**WRITTEN REQUEST:** From the text on vocal warm-ups for voice actors, translate this sentence into Spanish: "Humming and feeling the resonance in your chest is great for getting the voice gently moving."
··· SELECTED EXCERPT
Voice-Over Voice Actor

A Peek Into The Secret World Of The Voice Actor

Interested in pursuing a career in VO? Curious what goes on behind the scenes in a business where people talk funny for money? This book offers a fun and comprehensive look at what it takes, what goes on and what it’s like behind the mic from two working pros who started from scratch.

Vocal Warm Ups: The 1-2-3-4 of warming up!

How do you start your warm up? And is there a correct order for warm up exercises? Here are our recommendations:

 1)      WARM UP YOUR VOCAL CORDS:  Begin by gentle warm ups - you may notice when you first wake up that your voice sounds sleepy. Humming and feeling the resonance in your chest is great for getting the voice gently moving.

  • Hmmm
  • Mmmm

2)      ENUNCIATION:  After your voice starts to feel a little less groggy, begin to focus on enunciation, or the art of speaking clearly. Pay attention to the different ways the mouth must move in order to create the following sounds:

  • PTKT pronounced puh-tuh-kuh-tuh
  • BDGD pronounced buh-duh-guh-duh
  • Wewa pronounced wee-wah
  • Trills created by rolling your tongue on the roof of your mouth while saying TR: trrrrr or R: rrrrrr
  • Rapid fire succession ptkt-bdgd-ptkt-bdgd

3)      ARTICULATION:  Similar to enunciating, articulation relates to speaking distinctly. Let’s call the moving and non-moving parts of your face and mouth that help you articulate words (lips, teeth, tongue, roof of the mouth) the vocal creators. Articulation is a function of how these vocal creators work together to make sounds. After practicing the enunciation exercises ptkt, bdgd, wewa, try to pull everything together for articulation by saying these rhymes and tongue twisters:

  • What a todo to die today, at a minute or two ‘til two, a thing distinctly hard to say, but harder still to do; for they’ll beat a tattoo at a twenty ‘til two, a rat-tat-tat-tat-tat-tat-tat-tat-tat-too, and the dragon will come when he hears the drum, at a minute or two ‘til two today, at a minute or two ‘til two”
······
··· DATASET EXTRACT
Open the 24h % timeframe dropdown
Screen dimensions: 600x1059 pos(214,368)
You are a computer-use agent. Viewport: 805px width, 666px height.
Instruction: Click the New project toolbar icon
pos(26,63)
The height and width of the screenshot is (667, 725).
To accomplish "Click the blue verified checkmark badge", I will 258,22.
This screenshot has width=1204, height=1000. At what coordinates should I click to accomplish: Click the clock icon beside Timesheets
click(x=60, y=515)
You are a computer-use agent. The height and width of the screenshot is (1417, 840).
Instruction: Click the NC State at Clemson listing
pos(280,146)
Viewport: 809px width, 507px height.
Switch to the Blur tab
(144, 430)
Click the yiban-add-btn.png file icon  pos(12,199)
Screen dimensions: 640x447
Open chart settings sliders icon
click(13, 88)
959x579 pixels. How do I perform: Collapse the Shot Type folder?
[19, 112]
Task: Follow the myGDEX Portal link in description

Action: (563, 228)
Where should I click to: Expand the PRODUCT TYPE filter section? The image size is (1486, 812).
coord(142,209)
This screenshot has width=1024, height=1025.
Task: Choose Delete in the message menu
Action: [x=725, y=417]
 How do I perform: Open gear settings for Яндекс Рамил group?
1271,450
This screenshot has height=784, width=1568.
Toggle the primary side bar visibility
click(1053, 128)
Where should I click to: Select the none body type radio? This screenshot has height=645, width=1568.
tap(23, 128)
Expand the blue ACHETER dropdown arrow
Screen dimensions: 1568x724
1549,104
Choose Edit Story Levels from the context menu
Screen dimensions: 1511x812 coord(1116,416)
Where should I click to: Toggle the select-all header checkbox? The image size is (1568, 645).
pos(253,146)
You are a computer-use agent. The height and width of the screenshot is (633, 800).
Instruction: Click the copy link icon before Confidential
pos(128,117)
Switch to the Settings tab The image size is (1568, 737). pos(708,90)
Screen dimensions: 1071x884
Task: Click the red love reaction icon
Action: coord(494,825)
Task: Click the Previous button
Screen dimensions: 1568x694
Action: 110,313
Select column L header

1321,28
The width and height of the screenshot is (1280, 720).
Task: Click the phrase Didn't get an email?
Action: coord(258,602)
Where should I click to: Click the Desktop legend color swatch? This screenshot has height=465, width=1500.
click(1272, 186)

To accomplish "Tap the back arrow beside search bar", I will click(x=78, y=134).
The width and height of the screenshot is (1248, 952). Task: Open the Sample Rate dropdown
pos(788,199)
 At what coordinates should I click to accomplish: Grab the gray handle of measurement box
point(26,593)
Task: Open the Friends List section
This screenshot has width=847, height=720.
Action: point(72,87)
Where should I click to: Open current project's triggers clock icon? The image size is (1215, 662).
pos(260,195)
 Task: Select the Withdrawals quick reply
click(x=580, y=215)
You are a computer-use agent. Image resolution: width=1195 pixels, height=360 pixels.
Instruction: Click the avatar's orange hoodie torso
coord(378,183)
······
**TASK RESULT:** Tararear y sentir la resonancia en el pecho es excelente para poner la voz en movimiento con suavidad.